Clinical Algorithm(s)
None provided
Type of Evidence supporting the Recommendations
All oral health policies and clinical guidelines are based on 2 sources of evidence: (1) the scientific literature; and (2) experts in the field.
Potential Benefits
Appropriate management of pediatric oral health needs in patients with special health care needs (SHCN)
Potential Harms
Not stated
Qualifying Statements
The American Academy of Pediatric Dentistry (AAPD) recognizes that persons with special health care needs (SHCN) are an integral part of the specialty of pediatric dentistry. The American Academy of Pediatric Dentistry values the unique qualities of each person and the need to ensure maximal health attainment for all regardless of their development or other special health care needs. By developing these guidelines the American Academy of Pediatric Dentistry accepts its responsibility to assist the dental profession in meeting the unique oral health care concerns of this patient population.

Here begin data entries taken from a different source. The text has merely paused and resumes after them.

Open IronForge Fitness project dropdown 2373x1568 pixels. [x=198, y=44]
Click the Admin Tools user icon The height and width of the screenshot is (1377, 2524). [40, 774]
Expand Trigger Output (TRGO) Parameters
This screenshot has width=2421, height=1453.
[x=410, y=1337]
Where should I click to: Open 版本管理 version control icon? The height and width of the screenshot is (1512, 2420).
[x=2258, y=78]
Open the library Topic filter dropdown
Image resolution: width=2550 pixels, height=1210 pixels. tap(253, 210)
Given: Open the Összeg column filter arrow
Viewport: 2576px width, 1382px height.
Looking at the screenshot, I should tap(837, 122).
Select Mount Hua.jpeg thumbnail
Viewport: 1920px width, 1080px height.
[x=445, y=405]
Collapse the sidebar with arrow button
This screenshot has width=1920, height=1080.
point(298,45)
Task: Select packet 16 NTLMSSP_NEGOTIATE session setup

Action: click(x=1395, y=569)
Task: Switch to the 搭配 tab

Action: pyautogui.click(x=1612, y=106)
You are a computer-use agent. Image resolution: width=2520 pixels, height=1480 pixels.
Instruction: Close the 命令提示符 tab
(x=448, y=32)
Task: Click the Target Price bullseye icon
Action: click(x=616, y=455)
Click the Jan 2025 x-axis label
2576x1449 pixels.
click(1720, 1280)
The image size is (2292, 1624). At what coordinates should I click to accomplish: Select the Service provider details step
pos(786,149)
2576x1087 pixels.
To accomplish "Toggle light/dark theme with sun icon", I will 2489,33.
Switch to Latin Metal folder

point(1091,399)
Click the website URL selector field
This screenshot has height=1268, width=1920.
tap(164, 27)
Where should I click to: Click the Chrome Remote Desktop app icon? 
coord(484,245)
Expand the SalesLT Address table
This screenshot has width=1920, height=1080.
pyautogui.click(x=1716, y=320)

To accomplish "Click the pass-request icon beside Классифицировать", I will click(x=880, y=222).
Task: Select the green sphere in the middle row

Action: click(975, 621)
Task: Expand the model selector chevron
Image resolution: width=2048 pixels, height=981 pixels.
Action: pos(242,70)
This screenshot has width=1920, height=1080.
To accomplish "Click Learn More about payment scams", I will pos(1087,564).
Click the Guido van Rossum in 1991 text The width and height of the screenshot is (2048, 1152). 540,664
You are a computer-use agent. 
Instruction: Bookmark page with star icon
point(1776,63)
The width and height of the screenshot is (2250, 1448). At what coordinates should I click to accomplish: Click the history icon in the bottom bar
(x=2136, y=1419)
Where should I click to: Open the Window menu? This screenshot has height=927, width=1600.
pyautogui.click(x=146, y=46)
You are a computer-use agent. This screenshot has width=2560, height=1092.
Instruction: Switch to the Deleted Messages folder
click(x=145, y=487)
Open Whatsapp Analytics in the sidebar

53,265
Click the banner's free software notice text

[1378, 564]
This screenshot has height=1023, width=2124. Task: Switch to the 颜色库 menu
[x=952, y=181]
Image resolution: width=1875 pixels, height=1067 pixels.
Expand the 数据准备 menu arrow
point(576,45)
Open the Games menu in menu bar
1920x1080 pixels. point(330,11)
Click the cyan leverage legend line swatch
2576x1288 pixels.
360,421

Description of Implementation Strategy
An implementation strategy was not provided.
Implementation Tools
Chart Documentation/Checklists/Forms
Resources
For information about availability see the "Availability of Companion Documents" and "Patient Resources" fields below.
IOM Care Need
Living with Illness
Staying Healthy
IOM Domain
Effectiveness
Patient-centeredness
Bibliographic Source(s)
- American Academy of Pediatric Dentistry. Clinical guideline on management of persons with special health care needs. Chicago (IL): American Academy of Pediatric Dentistry; 2004. 4 p. [24 references]
Adaptation
Not applicable: The guideline was not adapted from another source.
Source(s) of Funding
American Academy of Pediatric Dentistry
Guideline Committee
Council on Clinical Affairs
Composition of Group that Authored the Guideline
Not stated
Financial Disclosures/Conflicts of Interest
Not stated
Guideline Status
Note: This guideline has been updated. The National Guideline Clearinghouse (NGC) is working to update this summary.
Guideline Availability
Electronic copies of the updated guideline: Available from the American Academy of Pediatric Dentistry Web site.
Print copies: Available from the American Academy of Pediatric Dentistry 211 East Chicago Avenue Suite 700 Chicago Illinois 60611
Availability of Companion Documents
Information about the American Academy of Pediatric Dentistry (AAPD) mission and guideline development process is available on the AAPD Web site.
The following implementation tools are available for download from the AAPD Web site:
- Dental growth and development chart
- American Academy of Pediatric Dentistry Caries-Risk Assessment Tool (CAT)
Patient Resources
None available
NGC STATUS
This NGC summary was completed by ECRI on March 3 2005. The information was verified by the guideline developer on April 18 2005.